• _EXERCISE_
Each line from the one that includes "This screenshot has height=811, width=478." to the last line of the data below should be set down exactly; no other lines are wanted.

Items from a dataset:
☆ ☆ ☆ ☆ ☆

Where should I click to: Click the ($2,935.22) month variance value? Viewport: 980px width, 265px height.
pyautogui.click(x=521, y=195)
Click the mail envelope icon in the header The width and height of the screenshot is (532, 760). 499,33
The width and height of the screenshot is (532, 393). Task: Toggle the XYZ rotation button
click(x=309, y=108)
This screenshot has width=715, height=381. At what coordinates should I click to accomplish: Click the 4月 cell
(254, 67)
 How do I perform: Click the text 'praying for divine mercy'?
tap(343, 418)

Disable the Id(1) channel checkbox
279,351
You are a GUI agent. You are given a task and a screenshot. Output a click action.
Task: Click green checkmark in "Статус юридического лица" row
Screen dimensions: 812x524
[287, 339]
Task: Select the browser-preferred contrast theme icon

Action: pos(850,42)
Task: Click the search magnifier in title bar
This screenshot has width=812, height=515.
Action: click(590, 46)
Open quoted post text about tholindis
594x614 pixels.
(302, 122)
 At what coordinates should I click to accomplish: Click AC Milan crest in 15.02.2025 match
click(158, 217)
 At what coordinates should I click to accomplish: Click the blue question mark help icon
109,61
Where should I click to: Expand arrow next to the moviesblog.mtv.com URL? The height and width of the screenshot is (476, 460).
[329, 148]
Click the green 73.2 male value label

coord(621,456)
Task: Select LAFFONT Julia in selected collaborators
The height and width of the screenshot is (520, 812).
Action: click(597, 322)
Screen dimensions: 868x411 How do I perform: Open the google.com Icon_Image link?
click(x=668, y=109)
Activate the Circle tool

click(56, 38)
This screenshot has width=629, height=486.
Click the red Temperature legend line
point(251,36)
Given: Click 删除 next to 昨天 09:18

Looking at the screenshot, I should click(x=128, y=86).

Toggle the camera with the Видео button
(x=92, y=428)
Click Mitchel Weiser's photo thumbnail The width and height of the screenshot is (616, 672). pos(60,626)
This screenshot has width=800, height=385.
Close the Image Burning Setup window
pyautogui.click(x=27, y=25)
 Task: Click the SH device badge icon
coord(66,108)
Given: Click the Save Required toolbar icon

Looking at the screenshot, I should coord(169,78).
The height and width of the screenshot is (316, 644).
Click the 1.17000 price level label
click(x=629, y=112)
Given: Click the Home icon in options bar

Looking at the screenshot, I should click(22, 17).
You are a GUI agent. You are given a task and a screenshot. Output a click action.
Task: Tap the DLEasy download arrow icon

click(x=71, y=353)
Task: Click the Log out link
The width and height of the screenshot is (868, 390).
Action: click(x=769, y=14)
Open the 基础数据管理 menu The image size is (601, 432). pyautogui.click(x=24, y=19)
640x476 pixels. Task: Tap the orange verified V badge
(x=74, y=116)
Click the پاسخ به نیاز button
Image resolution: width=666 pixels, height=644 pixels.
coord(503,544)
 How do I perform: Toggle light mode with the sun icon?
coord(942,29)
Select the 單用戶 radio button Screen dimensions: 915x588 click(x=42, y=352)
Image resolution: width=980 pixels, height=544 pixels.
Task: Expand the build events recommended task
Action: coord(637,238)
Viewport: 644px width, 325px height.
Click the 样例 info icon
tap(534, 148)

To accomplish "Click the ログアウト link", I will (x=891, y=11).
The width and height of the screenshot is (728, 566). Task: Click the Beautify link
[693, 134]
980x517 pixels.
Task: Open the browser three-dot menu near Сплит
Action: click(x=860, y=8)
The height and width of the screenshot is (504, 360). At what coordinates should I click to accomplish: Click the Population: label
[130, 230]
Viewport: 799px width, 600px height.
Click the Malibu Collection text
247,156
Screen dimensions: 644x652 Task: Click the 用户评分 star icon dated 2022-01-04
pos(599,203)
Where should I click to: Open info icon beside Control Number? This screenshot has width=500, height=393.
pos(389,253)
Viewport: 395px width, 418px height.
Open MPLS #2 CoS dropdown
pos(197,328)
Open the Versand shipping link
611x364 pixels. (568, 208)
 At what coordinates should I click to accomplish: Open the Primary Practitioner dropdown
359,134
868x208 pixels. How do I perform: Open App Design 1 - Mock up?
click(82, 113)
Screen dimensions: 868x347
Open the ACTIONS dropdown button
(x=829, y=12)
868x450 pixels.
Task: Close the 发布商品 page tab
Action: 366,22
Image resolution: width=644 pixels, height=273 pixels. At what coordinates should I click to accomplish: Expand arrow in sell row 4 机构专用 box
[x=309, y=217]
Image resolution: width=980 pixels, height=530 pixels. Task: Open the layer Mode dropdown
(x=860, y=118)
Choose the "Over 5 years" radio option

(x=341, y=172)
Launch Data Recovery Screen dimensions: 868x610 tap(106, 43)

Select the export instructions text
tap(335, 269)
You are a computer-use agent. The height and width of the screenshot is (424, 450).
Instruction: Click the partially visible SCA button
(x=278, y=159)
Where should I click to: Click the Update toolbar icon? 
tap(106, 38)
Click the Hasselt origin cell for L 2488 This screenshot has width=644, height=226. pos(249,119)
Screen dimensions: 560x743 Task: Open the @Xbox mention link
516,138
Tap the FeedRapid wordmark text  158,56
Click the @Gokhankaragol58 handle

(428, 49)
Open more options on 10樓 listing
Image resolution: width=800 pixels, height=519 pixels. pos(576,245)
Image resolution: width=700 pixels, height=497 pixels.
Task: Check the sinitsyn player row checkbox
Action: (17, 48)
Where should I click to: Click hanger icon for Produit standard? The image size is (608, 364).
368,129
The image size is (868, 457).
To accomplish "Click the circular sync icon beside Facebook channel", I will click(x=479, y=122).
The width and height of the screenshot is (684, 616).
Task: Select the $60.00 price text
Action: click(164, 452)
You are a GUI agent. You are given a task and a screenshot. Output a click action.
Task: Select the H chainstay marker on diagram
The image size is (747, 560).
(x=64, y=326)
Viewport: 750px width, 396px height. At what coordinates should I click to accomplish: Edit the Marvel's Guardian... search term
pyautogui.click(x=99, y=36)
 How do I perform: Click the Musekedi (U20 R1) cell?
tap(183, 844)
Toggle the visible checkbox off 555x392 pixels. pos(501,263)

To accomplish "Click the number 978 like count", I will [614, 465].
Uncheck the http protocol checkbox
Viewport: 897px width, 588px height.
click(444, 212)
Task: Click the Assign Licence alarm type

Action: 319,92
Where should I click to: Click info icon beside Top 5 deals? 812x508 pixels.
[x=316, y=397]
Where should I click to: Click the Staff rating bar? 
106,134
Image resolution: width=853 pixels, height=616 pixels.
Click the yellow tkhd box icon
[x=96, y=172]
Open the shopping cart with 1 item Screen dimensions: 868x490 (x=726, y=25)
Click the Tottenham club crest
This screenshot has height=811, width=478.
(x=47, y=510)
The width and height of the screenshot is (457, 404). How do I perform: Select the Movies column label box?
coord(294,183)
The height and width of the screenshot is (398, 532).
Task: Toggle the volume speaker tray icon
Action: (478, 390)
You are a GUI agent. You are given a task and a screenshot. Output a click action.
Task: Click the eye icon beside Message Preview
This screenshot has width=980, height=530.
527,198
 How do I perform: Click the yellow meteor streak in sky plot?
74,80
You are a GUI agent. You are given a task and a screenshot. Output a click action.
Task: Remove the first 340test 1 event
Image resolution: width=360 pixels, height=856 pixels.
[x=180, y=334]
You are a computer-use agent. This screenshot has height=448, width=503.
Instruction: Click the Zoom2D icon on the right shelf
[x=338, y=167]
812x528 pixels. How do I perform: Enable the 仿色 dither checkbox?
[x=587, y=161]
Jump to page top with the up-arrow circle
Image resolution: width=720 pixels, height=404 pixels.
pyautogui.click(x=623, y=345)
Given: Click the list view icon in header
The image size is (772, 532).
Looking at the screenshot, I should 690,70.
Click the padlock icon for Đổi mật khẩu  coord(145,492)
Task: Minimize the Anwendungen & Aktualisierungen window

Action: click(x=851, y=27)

☆ ☆ ☆ ☆ ☆

• _EXERCISE ANSWER_
This screenshot has height=811, width=478.
(x=47, y=510)
The width and height of the screenshot is (457, 404). How do I perform: Select the Movies column label box?
coord(294,183)
The height and width of the screenshot is (398, 532).
Task: Toggle the volume speaker tray icon
Action: (478, 390)
You are a GUI agent. You are given a task and a screenshot. Output a click action.
Task: Click the eye icon beside Message Preview
This screenshot has width=980, height=530.
527,198
 How do I perform: Click the yellow meteor streak in sky plot?
74,80
You are a GUI agent. You are given a task and a screenshot. Output a click action.
Task: Remove the first 340test 1 event
Image resolution: width=360 pixels, height=856 pixels.
[x=180, y=334]
You are a computer-use agent. This screenshot has height=448, width=503.
Instruction: Click the Zoom2D icon on the right shelf
[x=338, y=167]
812x528 pixels. How do I perform: Enable the 仿色 dither checkbox?
[x=587, y=161]
Jump to page top with the up-arrow circle
Image resolution: width=720 pixels, height=404 pixels.
pyautogui.click(x=623, y=345)
Given: Click the list view icon in header
The image size is (772, 532).
Looking at the screenshot, I should 690,70.
Click the padlock icon for Đổi mật khẩu  coord(145,492)
Task: Minimize the Anwendungen & Aktualisierungen window

Action: click(x=851, y=27)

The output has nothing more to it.